(About this task) Please indicate the number of lines in the listing below that include the string "Accessibility"; add nothing else.

(Dataset records)
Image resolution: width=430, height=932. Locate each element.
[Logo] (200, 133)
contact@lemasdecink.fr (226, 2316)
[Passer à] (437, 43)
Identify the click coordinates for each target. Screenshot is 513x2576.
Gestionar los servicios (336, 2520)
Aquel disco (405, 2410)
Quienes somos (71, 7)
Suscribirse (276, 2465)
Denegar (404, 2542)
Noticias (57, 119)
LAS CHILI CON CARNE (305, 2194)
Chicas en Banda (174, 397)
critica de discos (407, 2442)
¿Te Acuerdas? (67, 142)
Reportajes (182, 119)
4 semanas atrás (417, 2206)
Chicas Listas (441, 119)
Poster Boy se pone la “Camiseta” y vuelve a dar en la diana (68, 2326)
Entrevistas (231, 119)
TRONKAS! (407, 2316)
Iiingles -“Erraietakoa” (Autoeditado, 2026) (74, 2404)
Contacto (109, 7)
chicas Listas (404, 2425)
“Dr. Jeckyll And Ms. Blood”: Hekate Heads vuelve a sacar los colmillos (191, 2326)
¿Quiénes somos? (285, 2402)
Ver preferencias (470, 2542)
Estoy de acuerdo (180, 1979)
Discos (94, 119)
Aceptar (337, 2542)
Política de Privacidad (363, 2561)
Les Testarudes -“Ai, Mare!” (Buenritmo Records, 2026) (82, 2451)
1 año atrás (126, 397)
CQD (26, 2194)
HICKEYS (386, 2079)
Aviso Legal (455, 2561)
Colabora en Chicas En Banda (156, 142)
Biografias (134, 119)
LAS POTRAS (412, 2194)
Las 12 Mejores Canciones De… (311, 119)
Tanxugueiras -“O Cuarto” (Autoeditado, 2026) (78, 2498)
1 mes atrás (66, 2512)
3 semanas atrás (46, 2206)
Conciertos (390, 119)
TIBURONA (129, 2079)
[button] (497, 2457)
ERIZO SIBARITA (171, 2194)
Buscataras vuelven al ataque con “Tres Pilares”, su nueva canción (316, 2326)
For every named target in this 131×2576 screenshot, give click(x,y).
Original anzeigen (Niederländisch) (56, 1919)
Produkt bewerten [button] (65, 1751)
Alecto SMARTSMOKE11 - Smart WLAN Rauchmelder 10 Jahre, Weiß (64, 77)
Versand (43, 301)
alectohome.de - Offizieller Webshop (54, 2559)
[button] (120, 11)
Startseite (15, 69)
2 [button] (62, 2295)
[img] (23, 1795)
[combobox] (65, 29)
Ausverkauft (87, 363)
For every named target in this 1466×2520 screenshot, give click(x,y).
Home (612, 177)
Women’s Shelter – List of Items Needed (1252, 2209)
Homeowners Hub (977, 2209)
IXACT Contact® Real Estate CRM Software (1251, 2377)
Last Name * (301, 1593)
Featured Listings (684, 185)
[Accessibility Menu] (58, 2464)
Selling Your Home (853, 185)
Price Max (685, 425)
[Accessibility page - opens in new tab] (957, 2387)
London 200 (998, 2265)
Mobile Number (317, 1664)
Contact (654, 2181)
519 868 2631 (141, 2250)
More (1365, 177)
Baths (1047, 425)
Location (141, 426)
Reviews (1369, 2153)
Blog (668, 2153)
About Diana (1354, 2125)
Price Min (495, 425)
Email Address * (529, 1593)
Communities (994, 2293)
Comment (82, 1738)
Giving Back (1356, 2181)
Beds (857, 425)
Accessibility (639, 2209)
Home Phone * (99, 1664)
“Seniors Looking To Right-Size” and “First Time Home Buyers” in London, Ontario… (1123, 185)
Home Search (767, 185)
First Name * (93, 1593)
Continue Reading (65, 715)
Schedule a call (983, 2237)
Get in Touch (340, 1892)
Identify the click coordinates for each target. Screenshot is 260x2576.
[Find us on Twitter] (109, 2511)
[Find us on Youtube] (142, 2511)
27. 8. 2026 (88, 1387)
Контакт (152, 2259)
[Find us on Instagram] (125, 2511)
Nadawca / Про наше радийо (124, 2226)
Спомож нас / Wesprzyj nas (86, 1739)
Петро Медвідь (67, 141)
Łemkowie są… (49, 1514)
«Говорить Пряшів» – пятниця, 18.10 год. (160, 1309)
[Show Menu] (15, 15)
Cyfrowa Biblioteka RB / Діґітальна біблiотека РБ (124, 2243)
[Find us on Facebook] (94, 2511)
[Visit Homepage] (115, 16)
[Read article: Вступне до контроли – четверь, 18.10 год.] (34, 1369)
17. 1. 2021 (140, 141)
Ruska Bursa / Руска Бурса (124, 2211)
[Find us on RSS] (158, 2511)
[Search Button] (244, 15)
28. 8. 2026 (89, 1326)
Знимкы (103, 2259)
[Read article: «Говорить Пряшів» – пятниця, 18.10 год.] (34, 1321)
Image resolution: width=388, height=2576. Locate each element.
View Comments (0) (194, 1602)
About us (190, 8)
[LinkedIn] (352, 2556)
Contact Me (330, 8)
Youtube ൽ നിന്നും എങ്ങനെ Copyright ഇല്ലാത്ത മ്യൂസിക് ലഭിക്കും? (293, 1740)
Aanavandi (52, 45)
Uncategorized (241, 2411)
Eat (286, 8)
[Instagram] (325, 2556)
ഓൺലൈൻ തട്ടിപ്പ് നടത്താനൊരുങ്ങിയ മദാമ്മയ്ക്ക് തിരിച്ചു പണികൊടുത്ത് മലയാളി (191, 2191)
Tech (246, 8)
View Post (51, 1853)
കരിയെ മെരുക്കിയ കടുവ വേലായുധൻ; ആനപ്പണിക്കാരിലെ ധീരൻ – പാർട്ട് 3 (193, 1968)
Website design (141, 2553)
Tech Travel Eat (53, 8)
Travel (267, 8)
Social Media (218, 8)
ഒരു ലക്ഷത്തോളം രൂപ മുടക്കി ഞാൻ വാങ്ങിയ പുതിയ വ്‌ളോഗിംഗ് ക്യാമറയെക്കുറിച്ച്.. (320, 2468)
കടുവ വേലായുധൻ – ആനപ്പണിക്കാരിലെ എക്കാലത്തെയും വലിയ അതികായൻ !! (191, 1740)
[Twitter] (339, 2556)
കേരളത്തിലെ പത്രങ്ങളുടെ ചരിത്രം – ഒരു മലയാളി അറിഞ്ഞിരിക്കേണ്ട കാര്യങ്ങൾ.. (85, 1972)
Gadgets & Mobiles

(Response below) 3